SOWING THE WORLD ONE PERSON AT A TIME

Tree of Life
The early religious movement in Palestine that was the seed of the Christian faith, would face many trials. Not only from Roman and fellow Jewish antagonists, but also from internal struggles of the disciples themselves. There were times when the disciples fell away through their own fear and denial of what was to come. These two examples show how conflict and threat can come from both external and internal struggles.

Just as the early Christian faith struggled, we too. as individuals, struggle in our lives. The parable of the sower in today's lesson from Matthew 13:1-9, 18-23, illustrates Jesus' awareness of what living life is truly like."Listen, a sower went out to sow..." the story begins. Just as simply as that, like our own lives, we set about a task of living through simple deeds, we think. But it's the struggles that make them complicated. We come to find that the simple "nouns" of our lives need the addition of "adjectives" coming alongside to bolster our deeds. We are emotional creations and desire the use of adjectives to give our daily deeds Spiritual meaning.

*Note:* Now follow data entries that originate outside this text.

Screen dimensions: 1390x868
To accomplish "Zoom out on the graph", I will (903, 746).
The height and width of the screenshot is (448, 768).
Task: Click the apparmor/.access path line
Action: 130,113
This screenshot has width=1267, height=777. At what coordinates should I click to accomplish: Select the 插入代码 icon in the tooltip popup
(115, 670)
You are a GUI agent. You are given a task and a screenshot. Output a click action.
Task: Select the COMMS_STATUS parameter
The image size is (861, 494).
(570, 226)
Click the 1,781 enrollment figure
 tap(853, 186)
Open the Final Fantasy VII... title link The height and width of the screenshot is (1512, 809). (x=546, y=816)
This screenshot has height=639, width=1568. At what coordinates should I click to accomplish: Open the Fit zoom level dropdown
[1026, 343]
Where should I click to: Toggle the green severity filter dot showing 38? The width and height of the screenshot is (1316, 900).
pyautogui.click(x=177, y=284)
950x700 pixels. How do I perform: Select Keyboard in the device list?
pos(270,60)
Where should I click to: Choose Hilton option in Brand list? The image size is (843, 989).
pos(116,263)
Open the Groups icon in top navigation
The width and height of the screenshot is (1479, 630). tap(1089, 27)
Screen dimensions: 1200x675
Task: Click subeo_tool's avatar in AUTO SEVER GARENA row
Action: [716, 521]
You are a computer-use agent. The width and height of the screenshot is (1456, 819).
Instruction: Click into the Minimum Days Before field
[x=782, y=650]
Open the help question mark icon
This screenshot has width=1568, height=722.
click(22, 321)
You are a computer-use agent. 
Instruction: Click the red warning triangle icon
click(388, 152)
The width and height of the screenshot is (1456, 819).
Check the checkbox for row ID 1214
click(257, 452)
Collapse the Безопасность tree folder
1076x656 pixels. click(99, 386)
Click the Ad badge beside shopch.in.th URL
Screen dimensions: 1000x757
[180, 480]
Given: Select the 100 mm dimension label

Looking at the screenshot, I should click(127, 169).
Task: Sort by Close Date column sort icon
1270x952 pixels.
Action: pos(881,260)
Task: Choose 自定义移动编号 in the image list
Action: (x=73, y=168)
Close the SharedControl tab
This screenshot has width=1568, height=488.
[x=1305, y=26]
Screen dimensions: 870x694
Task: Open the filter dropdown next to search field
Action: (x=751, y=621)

Jesus speaks of soil, water, sun, thistles, roots, birds and other things that the seed needs or struggles against. Speaking for our own lives and its development, what do we need simply to grow and how do we handle the conflicts that are an inevitable part of the complexity of living the faith?  

Matthew 13:1-9, 18-23
13:1 That same day Jesus went out of the house and sat beside the sea.

13:2 Such great crowds gathered around him that he got into a boat and sat there, while the whole crowd stood on the beach.

13:3 And he told them many things in parables, saying: "Listen! A sower went out to sow.

13:4 And as he sowed, some seeds fell on the path, and the birds came and ate them up.

13:5 Other seeds fell on rocky ground, where they did not have much soil, and they sprang up quickly, since they had no depth of soil.

13:6 But when the sun rose, they were scorched; and since they had no root, they withered away.

13:7 Other seeds fell among thorns, and the thorns grew up and choked them.

13:8 Other seeds fell on good soil and brought forth grain, some a hundredfold, some sixty, some thirty.

13:9 Let anyone with ears listen!"

13:18 "Hear then the parable of the sower.

13:19 When anyone hears the word of the kingdom and does not understand it, the evil one comes and snatches away what is sown in the heart; this is what was sown on the path.

13:20 As for what was sown on rocky ground, this is the one who hears the word and immediately receives it with joy;

13:21 yet such a person has no root, but endures only for a while, and when trouble or persecution arises on account of the word, that person immediately falls away.

13:22 As for what was sown among thorns, this is the one who hears the word, but the cares of the world and the lure of wealth choke the word, and it yields nothing.

13:23 But as for what was sown on good soil, this is the one who hears the word and understands it, who indeed bears fruit and yields, in one case a hundredfold, in another sixty, and in another thirty."